Hampton Court's gardens produced more than the EU talks
While British Prime Minister Tony Blair declared that the European Union was "back on track," Europe's press on Friday found that the one-day EU summit was a "bizarre" show of relaxed leaders who dodged the most crucial issues facing the 25-nation bloc.
"It was one of the most bizarre EU summits," wrote the Polish daily Gazeta Wyborcza, noting the calm and relaxed atmosphere of the gathering at London's Hampton Court palace.
While European leaders maintained the friendly atmosphere, on the issues facing the bloc "no one moved an inch," said the Italian leftist newspaper La Repubblica, resulting in a summit that it called "embarrassed and embarrassing."
A summit of impasse
In such a setting, it would have been a shame to have spoiled it all.
Spain's conservative daily ABC slammed it as a "summit of impasse" which had culminated in "neither pain nor glory" and left too many questions unanswered at a time when the direction of Germany's new coalition government is unclear and as France creeps towards 2007 presidential elections.
On the critical concerns over the EU budget, the French daily Liberation noted that Britain was still not budging on its rebate and France remained firm on farm subsidies. "Nothing will be done in Europe as long as these two sacred cows are not immolated," commentator Patrick Sabatier wrote.
A facade of forced smiles
British Prime Minister Tony Blair puts on a brave face.
Even with Chirac weakened politically after French voters defeated the EU constitution referendum, and German Chancellor Gerhard Schröder on his way out of government, Blair, whose country holds the rotating EU presidency until year's end, has not been able to make any progress on contentious issues facing the bloc, and only achieved "the facade of forced smiles at Hampton Court," Liberation said.
A similar sentiment was echoed by La Repubblica editorialist Andrea Bonanni, who described the EU as "divided... without leadership and without prospects."
A facade of cooperation was also the description in the Italian economic daily Il Sole-24 Ore which said "Tony Blair got the show of success that he wanted but now it is a matter of turning those intentions into facts."
Blair credited with reducing tensions
Still, the Spanish press gave Blair some credit for organizing an "exercise in reflection," the Madrid center-right daily El Mundo wrote.

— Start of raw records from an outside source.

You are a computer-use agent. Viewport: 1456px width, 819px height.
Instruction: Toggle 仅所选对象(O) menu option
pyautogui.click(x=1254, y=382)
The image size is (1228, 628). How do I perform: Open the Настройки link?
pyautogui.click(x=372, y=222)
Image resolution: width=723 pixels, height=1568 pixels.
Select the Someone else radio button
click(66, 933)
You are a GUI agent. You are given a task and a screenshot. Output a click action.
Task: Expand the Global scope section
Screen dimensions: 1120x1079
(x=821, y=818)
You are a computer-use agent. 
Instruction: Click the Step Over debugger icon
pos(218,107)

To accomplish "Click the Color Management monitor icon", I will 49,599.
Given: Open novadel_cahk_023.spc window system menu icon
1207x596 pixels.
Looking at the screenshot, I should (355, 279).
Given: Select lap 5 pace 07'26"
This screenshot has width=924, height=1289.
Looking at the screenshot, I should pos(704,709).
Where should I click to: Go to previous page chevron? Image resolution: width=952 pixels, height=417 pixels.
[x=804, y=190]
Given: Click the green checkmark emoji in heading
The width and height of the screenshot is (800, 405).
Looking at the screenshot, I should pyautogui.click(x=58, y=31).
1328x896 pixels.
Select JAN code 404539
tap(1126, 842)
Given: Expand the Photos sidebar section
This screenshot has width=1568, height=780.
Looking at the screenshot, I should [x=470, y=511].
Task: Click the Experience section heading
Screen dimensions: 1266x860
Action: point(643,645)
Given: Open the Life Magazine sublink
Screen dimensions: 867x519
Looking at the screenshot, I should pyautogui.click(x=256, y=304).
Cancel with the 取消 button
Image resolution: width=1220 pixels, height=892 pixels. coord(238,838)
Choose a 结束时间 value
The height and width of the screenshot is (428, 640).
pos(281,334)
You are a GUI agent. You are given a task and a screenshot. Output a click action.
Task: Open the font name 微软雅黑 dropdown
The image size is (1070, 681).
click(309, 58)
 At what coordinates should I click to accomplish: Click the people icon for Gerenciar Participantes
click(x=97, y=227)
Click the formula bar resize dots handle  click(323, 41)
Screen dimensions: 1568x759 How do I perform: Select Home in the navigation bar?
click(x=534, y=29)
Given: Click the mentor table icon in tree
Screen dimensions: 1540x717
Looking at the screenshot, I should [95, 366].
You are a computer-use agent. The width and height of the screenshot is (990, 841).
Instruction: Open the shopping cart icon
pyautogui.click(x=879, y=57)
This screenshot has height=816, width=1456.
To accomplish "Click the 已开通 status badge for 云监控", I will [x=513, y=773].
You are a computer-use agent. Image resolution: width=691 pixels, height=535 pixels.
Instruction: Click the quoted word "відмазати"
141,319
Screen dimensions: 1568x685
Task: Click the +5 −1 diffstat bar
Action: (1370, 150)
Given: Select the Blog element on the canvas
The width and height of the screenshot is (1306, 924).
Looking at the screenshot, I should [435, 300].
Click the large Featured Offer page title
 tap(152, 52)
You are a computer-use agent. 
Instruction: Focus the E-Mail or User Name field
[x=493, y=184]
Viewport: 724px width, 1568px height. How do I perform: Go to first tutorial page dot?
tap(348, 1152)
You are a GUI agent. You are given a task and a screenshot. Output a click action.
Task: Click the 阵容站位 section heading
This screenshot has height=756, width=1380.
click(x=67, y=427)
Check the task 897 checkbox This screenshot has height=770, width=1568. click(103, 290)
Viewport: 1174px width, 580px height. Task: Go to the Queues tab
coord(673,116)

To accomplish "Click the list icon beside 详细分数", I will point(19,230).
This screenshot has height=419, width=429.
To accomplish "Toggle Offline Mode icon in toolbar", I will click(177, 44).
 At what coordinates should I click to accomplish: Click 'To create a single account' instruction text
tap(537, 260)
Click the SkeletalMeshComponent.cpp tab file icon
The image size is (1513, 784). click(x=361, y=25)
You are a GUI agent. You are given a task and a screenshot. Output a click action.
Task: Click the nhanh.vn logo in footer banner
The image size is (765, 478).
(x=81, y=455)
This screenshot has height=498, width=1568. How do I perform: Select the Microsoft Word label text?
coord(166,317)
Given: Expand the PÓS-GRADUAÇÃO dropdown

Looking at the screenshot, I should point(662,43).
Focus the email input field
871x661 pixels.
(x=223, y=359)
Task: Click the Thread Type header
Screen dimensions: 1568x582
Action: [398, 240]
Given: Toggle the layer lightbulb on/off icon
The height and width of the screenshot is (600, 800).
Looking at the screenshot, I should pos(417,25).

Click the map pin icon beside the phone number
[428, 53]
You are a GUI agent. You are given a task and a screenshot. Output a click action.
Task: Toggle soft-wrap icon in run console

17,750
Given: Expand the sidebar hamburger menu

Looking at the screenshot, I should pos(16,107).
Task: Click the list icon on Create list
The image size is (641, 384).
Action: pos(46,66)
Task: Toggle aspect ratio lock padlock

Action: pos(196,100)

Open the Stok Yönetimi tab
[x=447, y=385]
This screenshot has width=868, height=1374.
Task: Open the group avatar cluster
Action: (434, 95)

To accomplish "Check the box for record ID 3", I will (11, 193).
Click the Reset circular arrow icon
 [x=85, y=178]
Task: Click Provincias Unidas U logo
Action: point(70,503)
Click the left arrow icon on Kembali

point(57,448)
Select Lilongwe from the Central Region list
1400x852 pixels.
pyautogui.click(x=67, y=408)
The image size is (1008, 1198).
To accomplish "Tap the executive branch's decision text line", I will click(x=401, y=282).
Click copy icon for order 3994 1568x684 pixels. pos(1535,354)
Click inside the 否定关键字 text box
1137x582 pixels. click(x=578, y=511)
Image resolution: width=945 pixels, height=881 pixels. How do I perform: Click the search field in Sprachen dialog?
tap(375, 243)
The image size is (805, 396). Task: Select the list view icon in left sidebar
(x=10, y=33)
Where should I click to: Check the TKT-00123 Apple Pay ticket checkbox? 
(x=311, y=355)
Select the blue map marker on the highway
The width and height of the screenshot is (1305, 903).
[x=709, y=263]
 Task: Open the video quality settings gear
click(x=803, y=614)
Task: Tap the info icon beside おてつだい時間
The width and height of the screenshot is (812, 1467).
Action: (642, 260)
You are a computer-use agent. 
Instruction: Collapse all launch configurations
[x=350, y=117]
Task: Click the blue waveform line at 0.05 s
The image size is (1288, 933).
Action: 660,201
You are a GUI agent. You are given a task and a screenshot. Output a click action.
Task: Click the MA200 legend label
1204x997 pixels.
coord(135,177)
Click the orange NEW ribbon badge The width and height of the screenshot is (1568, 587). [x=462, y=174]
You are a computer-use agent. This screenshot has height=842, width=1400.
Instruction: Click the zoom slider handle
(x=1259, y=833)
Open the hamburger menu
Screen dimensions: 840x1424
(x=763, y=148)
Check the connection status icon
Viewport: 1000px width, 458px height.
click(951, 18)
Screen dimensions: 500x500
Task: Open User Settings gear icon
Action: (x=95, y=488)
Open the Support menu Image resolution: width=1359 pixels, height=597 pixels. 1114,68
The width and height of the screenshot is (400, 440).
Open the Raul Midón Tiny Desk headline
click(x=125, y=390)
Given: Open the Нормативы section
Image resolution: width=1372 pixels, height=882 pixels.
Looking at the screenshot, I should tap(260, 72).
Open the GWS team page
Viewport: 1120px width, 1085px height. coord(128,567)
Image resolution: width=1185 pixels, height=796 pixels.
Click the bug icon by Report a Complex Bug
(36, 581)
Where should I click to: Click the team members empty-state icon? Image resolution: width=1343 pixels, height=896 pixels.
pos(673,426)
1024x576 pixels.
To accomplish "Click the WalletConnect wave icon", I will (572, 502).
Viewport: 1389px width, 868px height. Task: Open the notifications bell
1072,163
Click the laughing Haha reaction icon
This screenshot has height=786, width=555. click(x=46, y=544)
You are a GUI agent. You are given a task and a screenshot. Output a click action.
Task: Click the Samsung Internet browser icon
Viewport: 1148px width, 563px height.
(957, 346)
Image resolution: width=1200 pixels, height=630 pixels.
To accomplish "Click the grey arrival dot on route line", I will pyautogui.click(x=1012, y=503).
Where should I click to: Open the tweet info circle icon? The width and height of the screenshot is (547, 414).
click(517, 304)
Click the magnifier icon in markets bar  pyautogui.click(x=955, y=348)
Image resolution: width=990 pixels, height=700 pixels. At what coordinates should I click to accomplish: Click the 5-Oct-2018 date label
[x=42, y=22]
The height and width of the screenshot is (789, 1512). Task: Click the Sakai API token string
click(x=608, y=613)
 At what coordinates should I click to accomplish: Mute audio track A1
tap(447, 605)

The informal summit served "to reduce the tension among the 25," it said.
Blair did get some credit for trying to push Europe in the right direction.
"All seem agreed that globalization represents a challenge which one must prepare for and that there must be investment in research and development as the United Kingdom proposes," the paper concluded.
But what it amounted to was "Good questions, hardly any answers," the Vienna center-left daily Der Standard wrote.
Blair has promised to deliver a deal on the EU's 2007-2013 budget by the end of year after talks collapsed amid acrimony in June, and with pressure growing for an accord, notably from EU newcomer states awaiting much-needed EU funds.
With its "facade of optimism" the one-day summit ended with all the complicated issues being "referred to the next European summit in December," the Rome daily La Stampa concluded.